For example started yesterday a run on morpionsolitaire, it took me less time to code single AGZ version, code the game and make a first run, than a single run take in Python. (best result so far 65 with only 200 readout, over the night, off course maybe it will take 5 days more too reach their score of 67, but maybe not:).

PS: I can send you the nets, or parameters to replicate nets if you want to check.
PPS: on reversi 6x6 i didn’t manage to win regularly against Tothello, which is almost perfect, Their’s always a blunder or two in the middle of the game.

1 Like

This is very interesting and I would strongly encourage you to add a section in your README where you provide the exact series of commands needed to replicate your results. In particular, I would love to play with your connect-four agent a little bit. :slight_smile:

To summarize, these would be my takeaways from your results, if confirmed:

1. The performances of asynchronous MCTS degrades pretty fast with the number of workers.

This should not be a huge surprise in theory but I’m still surprised by the apparent magnitude of the effect. In particular, the Oracle series clearly downplayed this:

Technically, virtual loss adds some degree of exploration to game playouts, as it forces move selection down paths that MCTS may not naturally be inclined to visit, but we never measured any detrimental (or beneficial) effect due to its use.

By the way, I was wondering: from the moment your implementation can batch requests across simulations, why also batch requests within each simulation rather than just going full sequential-MCTS? Indeed, there should be enough games to simulate during each iteration to saturate the capacity of your GPU without looking at other batching opportunities.

2. Especially on limited computing resources, it is worth trading network size and iteration size against shorter iterations in increased number.

This is actually something I wanted to try and the SAI reference you are linking to seems to provide further evidence of this.
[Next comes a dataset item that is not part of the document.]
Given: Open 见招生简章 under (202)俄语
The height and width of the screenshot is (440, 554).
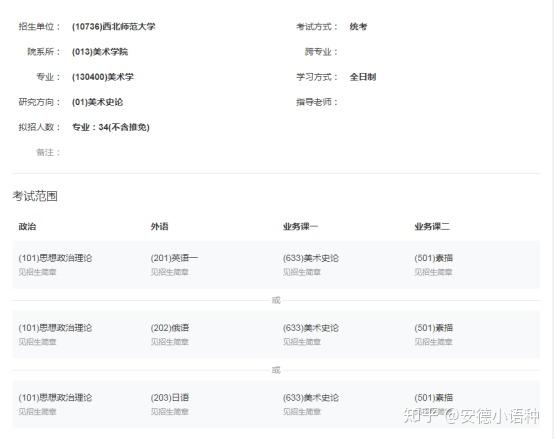Looking at the screenshot, I should tap(170, 342).
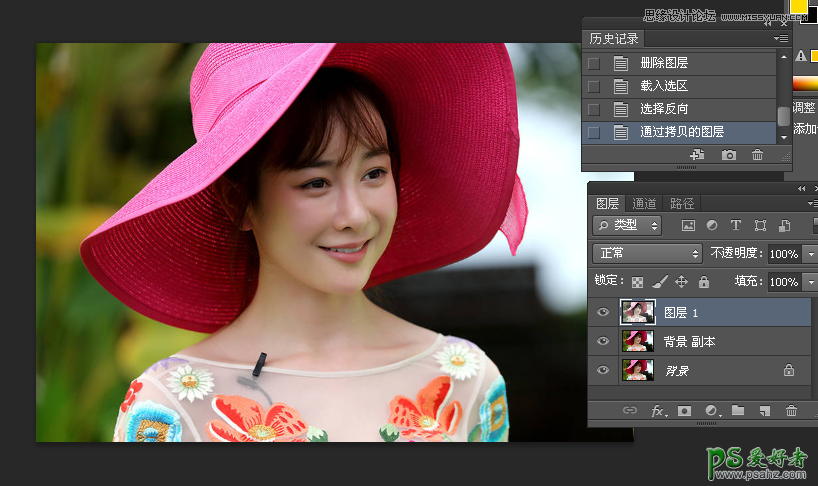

Related question: how many generations of self-play data are you storing in your memory buffer? The Oracle series, suggests 20, which always seemed a bit much to me.

Some remaining questions:

Still, it is surprising and counter-intuitive to me that an AlphaZero agent with a significant mistake rate can still play the perfect game against an optimal adversary that does not deviate from perfect-play.

I am not fully buying these explanations. These would make a lot of sense in a supervised setting (where you can easily overfit the perfect strategy around the training data and still be pretty bad outside), but I don’t think they apply equaly well in an RL setting.

  • Indeed, AlphaZero is learning from scratch. Therefore, in order to overfit against an optimal adversary, it would have to discover this adversary first, which can only be done through exploration. Smart exploration requires good generalization capability from the network.
  • Said differently: although I agree that during each iteration at least, AlphaZero tends to overfit along a few lines of play (which is another reason why it is important to use training data from different generations), it would be a great coincidence that one of the lines of play it overfits against is the one of a perfect adversary, especially after relatively little exploration.

I can imagine a scenario where your explanation holds though:

  • Suppose the perfect strategy against a perfect adversary (or at least a very good approximation of it) can be expressed very concisely by the chosen network architecture. (Said differently, the network architecture provides a really good inductive bias for this strategy.)
  • Then, with relatively little exploration, the network may converge to it pretty quickly. Having a small network may even help here by adding some form of regularization.
  • However, if the network is too small, it is likely that subsequent iterations will only overfit around this strategy, as the network does not have enough capacity to escape the local minimum it fell into.

One way to test this hypothesis would be to benchmark your agent against a randomized adversary so as to measure its robustness. If this is true, I think it tells us something interesting about the game of connect four itself.

All of this is pretty speculative but I think these are very interesting questions!

1 Like